**Exercise directions**
Your answer must be the full listing, reproduced exactly.

**Records to use**
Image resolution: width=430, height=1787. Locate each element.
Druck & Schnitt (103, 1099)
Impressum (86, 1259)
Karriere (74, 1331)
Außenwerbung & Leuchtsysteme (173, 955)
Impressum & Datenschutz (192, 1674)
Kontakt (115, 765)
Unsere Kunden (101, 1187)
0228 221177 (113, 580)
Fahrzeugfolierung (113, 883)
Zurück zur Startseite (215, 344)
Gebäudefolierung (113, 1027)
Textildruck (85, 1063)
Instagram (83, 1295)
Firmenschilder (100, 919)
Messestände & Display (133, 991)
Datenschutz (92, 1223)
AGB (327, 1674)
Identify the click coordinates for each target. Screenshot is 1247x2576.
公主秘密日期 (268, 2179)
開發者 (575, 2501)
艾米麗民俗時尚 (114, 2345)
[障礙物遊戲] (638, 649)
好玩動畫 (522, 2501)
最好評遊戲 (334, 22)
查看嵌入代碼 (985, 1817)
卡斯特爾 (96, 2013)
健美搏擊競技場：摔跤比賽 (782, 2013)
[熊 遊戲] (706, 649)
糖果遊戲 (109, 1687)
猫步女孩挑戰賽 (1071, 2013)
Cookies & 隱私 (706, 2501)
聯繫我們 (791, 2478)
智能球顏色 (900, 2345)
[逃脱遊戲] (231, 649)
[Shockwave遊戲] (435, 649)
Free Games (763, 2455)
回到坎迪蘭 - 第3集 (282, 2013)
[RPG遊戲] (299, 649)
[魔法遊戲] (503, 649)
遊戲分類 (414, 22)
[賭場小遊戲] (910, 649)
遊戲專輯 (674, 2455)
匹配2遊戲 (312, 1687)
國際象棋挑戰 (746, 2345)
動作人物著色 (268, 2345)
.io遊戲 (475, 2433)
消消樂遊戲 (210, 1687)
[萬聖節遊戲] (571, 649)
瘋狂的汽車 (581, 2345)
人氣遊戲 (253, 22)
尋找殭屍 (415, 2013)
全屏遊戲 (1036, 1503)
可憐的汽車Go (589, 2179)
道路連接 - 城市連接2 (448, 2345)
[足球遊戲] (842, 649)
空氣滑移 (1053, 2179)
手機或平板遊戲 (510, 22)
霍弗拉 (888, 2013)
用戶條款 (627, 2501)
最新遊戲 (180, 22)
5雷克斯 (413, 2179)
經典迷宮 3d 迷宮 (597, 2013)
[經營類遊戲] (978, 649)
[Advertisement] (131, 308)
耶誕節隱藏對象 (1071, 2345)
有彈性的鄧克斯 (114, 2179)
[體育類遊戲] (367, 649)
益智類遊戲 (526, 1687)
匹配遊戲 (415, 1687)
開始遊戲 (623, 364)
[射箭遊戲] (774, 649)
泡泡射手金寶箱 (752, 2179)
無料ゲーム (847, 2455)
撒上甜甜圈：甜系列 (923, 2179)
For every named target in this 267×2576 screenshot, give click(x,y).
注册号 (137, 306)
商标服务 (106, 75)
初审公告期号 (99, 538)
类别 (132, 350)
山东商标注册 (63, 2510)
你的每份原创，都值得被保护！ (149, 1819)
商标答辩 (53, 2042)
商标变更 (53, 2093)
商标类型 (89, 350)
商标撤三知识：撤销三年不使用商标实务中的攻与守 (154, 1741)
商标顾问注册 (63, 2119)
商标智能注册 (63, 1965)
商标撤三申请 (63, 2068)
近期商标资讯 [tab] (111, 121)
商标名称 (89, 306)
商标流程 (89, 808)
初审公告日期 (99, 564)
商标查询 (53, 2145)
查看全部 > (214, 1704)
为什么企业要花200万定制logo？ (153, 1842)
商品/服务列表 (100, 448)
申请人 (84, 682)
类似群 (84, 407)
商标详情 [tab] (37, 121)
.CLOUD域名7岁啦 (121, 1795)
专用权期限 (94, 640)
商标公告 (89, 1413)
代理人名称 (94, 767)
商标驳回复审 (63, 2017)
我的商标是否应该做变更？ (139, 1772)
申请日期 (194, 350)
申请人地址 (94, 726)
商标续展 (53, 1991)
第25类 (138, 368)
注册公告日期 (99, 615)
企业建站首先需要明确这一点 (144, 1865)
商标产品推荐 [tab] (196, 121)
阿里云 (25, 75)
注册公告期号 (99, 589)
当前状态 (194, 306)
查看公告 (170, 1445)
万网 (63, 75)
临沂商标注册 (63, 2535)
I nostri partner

**Written reply**
Image resolution: width=430, height=1787. Locate each element.
Druck & Schnitt (103, 1099)
Impressum (86, 1259)
Karriere (74, 1331)
Außenwerbung & Leuchtsysteme (173, 955)
Impressum & Datenschutz (192, 1674)
Kontakt (115, 765)
Unsere Kunden (101, 1187)
0228 221177 (113, 580)
Fahrzeugfolierung (113, 883)
Zurück zur Startseite (215, 344)
Gebäudefolierung (113, 1027)
Textildruck (85, 1063)
Instagram (83, 1295)
Firmenschilder (100, 919)
Messestände & Display (133, 991)
Datenschutz (92, 1223)
AGB (327, 1674)
Identify the click coordinates for each target. Screenshot is 1247x2576.
公主秘密日期 (268, 2179)
開發者 (575, 2501)
艾米麗民俗時尚 (114, 2345)
[障礙物遊戲] (638, 649)
好玩動畫 (522, 2501)
最好評遊戲 (334, 22)
查看嵌入代碼 (985, 1817)
卡斯特爾 (96, 2013)
健美搏擊競技場：摔跤比賽 (782, 2013)
[熊 遊戲] (706, 649)
糖果遊戲 (109, 1687)
猫步女孩挑戰賽 (1071, 2013)
Cookies & 隱私 (706, 2501)
聯繫我們 (791, 2478)
智能球顏色 (900, 2345)
[逃脱遊戲] (231, 649)
[Shockwave遊戲] (435, 649)
Free Games (763, 2455)
回到坎迪蘭 - 第3集 (282, 2013)
[RPG遊戲] (299, 649)
[魔法遊戲] (503, 649)
遊戲分類 (414, 22)
[賭場小遊戲] (910, 649)
遊戲專輯 (674, 2455)
匹配2遊戲 (312, 1687)
國際象棋挑戰 (746, 2345)
動作人物著色 (268, 2345)
.io遊戲 (475, 2433)
消消樂遊戲 (210, 1687)
[萬聖節遊戲] (571, 649)
瘋狂的汽車 (581, 2345)
人氣遊戲 (253, 22)
尋找殭屍 (415, 2013)
全屏遊戲 (1036, 1503)
可憐的汽車Go (589, 2179)
道路連接 - 城市連接2 (448, 2345)
[足球遊戲] (842, 649)
空氣滑移 (1053, 2179)
手機或平板遊戲 (510, 22)
霍弗拉 (888, 2013)
用戶條款 (627, 2501)
最新遊戲 (180, 22)
5雷克斯 (413, 2179)
經典迷宮 3d 迷宮 (597, 2013)
[經營類遊戲] (978, 649)
[Advertisement] (131, 308)
耶誕節隱藏對象 (1071, 2345)
有彈性的鄧克斯 (114, 2179)
[體育類遊戲] (367, 649)
益智類遊戲 (526, 1687)
匹配遊戲 (415, 1687)
開始遊戲 (623, 364)
[射箭遊戲] (774, 649)
泡泡射手金寶箱 (752, 2179)
無料ゲーム (847, 2455)
撒上甜甜圈：甜系列 (923, 2179)
For every named target in this 267×2576 screenshot, give click(x,y).
注册号 (137, 306)
商标服务 (106, 75)
初审公告期号 (99, 538)
类别 (132, 350)
山东商标注册 (63, 2510)
你的每份原创，都值得被保护！ (149, 1819)
商标答辩 (53, 2042)
商标变更 (53, 2093)
商标类型 (89, 350)
商标撤三知识：撤销三年不使用商标实务中的攻与守 (154, 1741)
商标顾问注册 (63, 2119)
商标智能注册 (63, 1965)
商标撤三申请 (63, 2068)
近期商标资讯 [tab] (111, 121)
商标名称 (89, 306)
商标流程 (89, 808)
初审公告日期 (99, 564)
商标查询 (53, 2145)
查看全部 > (214, 1704)
为什么企业要花200万定制logo？ (153, 1842)
商品/服务列表 (100, 448)
申请人 (84, 682)
类似群 (84, 407)
商标详情 [tab] (37, 121)
.CLOUD域名7岁啦 (121, 1795)
专用权期限 (94, 640)
商标公告 (89, 1413)
代理人名称 (94, 767)
商标驳回复审 (63, 2017)
我的商标是否应该做变更？ (139, 1772)
申请日期 (194, 350)
申请人地址 (94, 726)
商标续展 (53, 1991)
第25类 (138, 368)
注册公告日期 (99, 615)
企业建站首先需要明确这一点 (144, 1865)
商标产品推荐 [tab] (196, 121)
阿里云 (25, 75)
注册公告期号 (99, 589)
当前状态 (194, 306)
查看公告 (170, 1445)
万网 (63, 75)
临沂商标注册 (63, 2535)
I nostri partner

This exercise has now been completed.